Cell migration by wound healing assay
MDA-MB-231 cells were seeded in 24-well plates and incubated at 37°C with 5% CO2 until they reach 80-90% confluence. A 100-µl pipette tip was used to make a single scratch in the cell monolayer and image of the scratch was captured at 0 h with a light microscope (magnification, ×4). Subsequently, cells were treated with various concentrations of curcumin, B(Cur)2 and Fe(Cur)3 or vehicle (control group) and incubated for 24 h at 37°C with 5% CO2. The concentrations used were 5, 10, 15, 20, 25 and 30 µM for curcumin and B(Cur)2, and 2, 4, 5, 6 and 8 µM for Fe(Cur)3. On day 2, the width of the scratch was photographed and measured. Wound closure was calculated according to the following formula: Wound closure=100-[(scratch width at 24 h/scratch width at 0 h) x100]. Cells were not serum-starved during the assay.
Agarose invasion assay
The under-agarose assay was performed to determine the random invasion of treated and untreated cells towards serum components found in the agarose gel. Ultra-pure agarose (0.9%; Invitrogen; Thermo Fisher Scientific, Inc.) was dissolved in PBS supplemented with minimum essential medium (Gibco; Thermo Fisher Scientific, Inc.) containing 5% FBS and incubated at room temperature in 6-well plates until it solidifies. Subsequently, 2-mm wells were formed in the agarose gel as previously described (60) and cells (4×104 cells/well) were pre-treated with 5, 10, 15, 20, 25 and 30 µM curcumin and B(Cur)2 and 2, 4, 5, 6 and 8 µM Fe(Cur)3 (or vehicle for control) before being loaded into the wells. Following 24 h incubation, the number of cells that had invaded the agarose gel were manually counted under a light microscope (magnification, ×4).

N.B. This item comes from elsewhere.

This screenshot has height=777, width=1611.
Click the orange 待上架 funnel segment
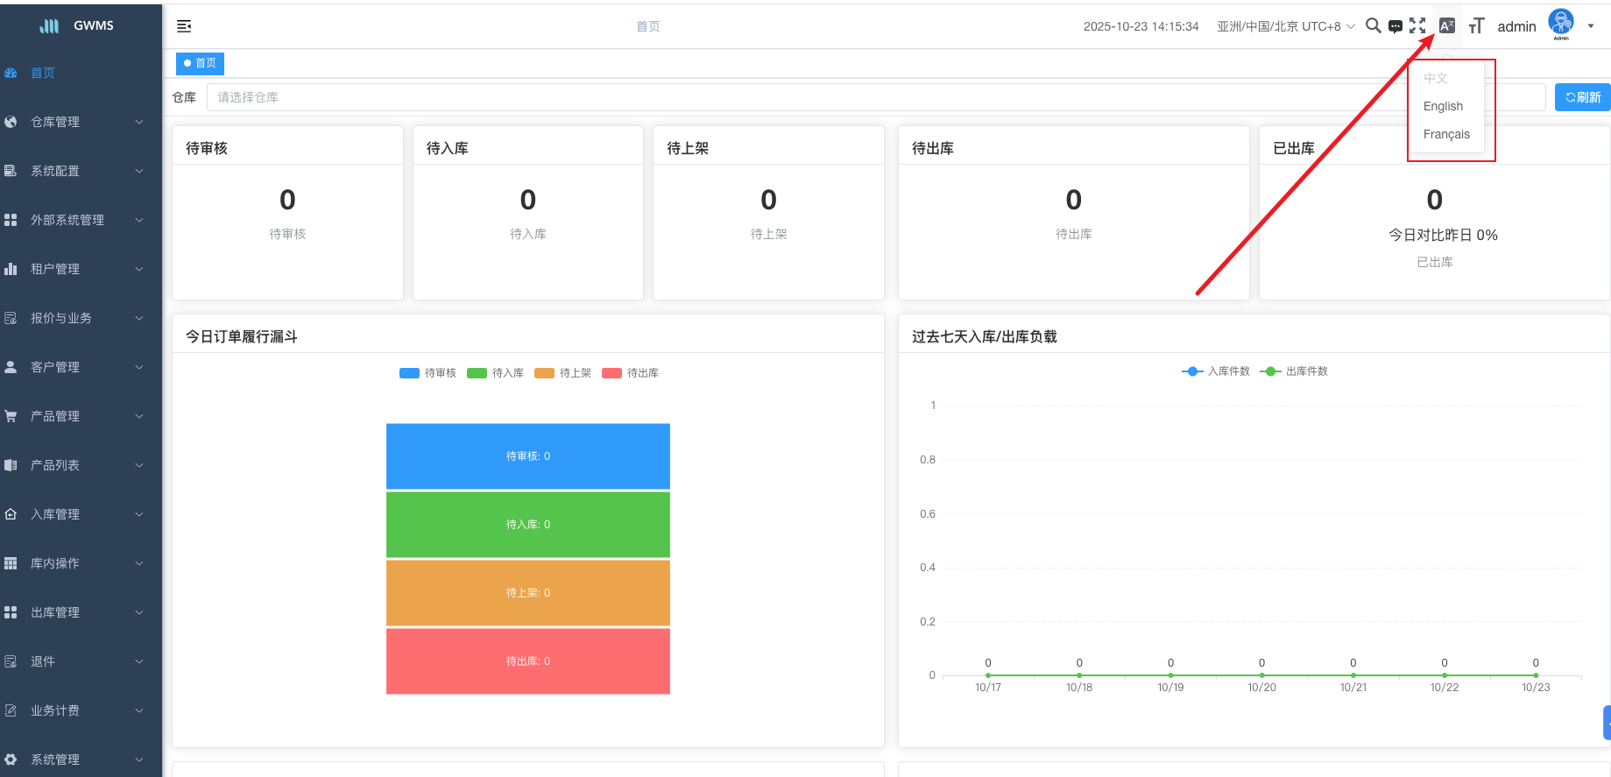pos(527,593)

Profiling of apoptosis-associated proteins
The effect of curcumin, B(Cur)2 and Fe(Cur)3 on the expression of apoptosis-associated proteins was determined using the Proteome Profiler™ Array Human Apoptosis Array kit (R&D Systems, Inc.; cat no. ARY009) according to the manufacturer's instructions. Briefly, MDA-MB-231 cells were cultured in a 75 cm2 flask and treated for 48 h with curcumin (25 µM), B(Cur)2 (35 µM), Fe(Cur)3 (8 µM) or vehicle. Cells (80% confluent) were lysed and total proteins of treated and untreated cells were extracted and quantified using a Bradford Assay Protein Quantitation kit (Abcam). Extraction was performed using the solution provided in the kit 'Lysis Buffer 17' (Part no. 895943). The extraction solution contained aprotinin (10 µg/ml), leupeptin (10 µg/ml) and pepstatin (10 µg/ml). Protein arrays (nitrocellulose membranes spotted with 35 apoptotic proteins) were blocked with the array buffer 1 for 1 h at room temperature. Subsequently, proteins (280 µg) were transferred onto the arrays and incubated overnight at 4°C. After being washed, the arrays were incubated at room temperature with antibody detection cocktail for 1 h followed by the addition of Streptavidin-HRP for 30 min. The signal was finally obtained by adding Chemi Reagent Mix on the membrane. Protein spots were visualized using LI-COR detection system and the pixel density of each spot was quantified using Image J software (National Institutes of Health, version 1.46r). The relative expression of proteins in the treated cells were normalized to those in the untreated cells. The relative changes were based on differences in the pixel density of each spot displayed on images of the membrane array. The assay was performed in duplicate and the mean of the pixel density value was used for calculations.
RNA extraction
Total RNA was extracted from MDA-MB-231 cells following treatment with curcumin, B(Cur)2, Fe(Cur)3 or vehicle by using the RNeasy kit (Qiagen; cat. no. 74104) according to the manufacturer's protocol. The concentration of RNA was determined using a NanoDrop 1,000 spectrophotometer (Thermo Fisher Scientific, Inc.).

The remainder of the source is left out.